I remember hanging out in Huntington Park as a kid, and hearing their mysterious cooing sounds. That was in the early 1970s, and is one of my childhood bird memories.
The other 3 bird memories are:
1) The hummingbirds at our fuchsias at the house in Torrance. I would stand in the plate glass kitchen window, and stare at them for hours, while they hovered inches away from my face.
2)There was a birder who lived in our Huntington Park apartment building (1974?). He tried to get me to understand the goldfinches in the ficus outside the 2nd story window, but because they were green and yellow, I kept screaming, "Parrots!" He had a camera with a telephoto lens. I wonder who he was...

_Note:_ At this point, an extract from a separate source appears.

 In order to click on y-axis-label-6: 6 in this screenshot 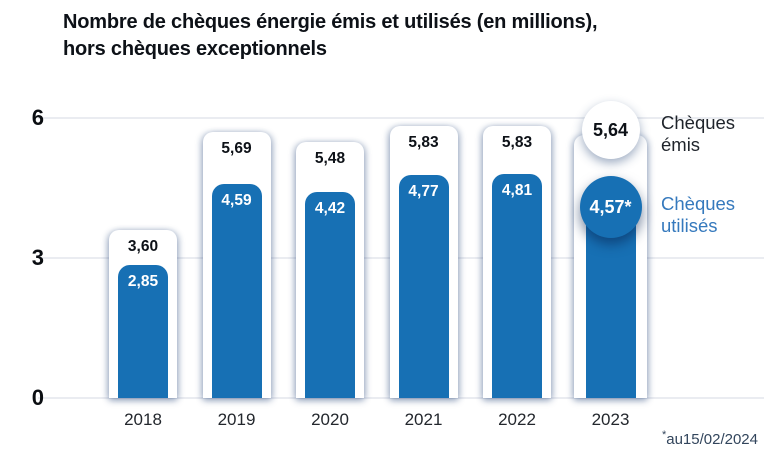, I will do `click(38, 118)`.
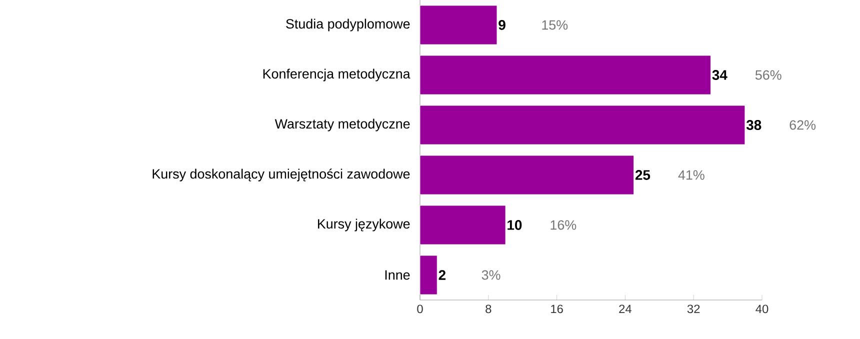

3) They took us on a field trip from Point Fermin Elementary School in San Pedro, up to these mysterious mountains that were far, far away in some place called the Angeles National Forest. A ranger in a Smoky Bear hat held out a peanut, and a Scrub Jay landed on his hand, and too the peanut. He explained that in the western U.S. we don't have Blue Jays, we have Scrub Jays. That was one of the few bird facts that I always knew, 20 years before I ever became a birder.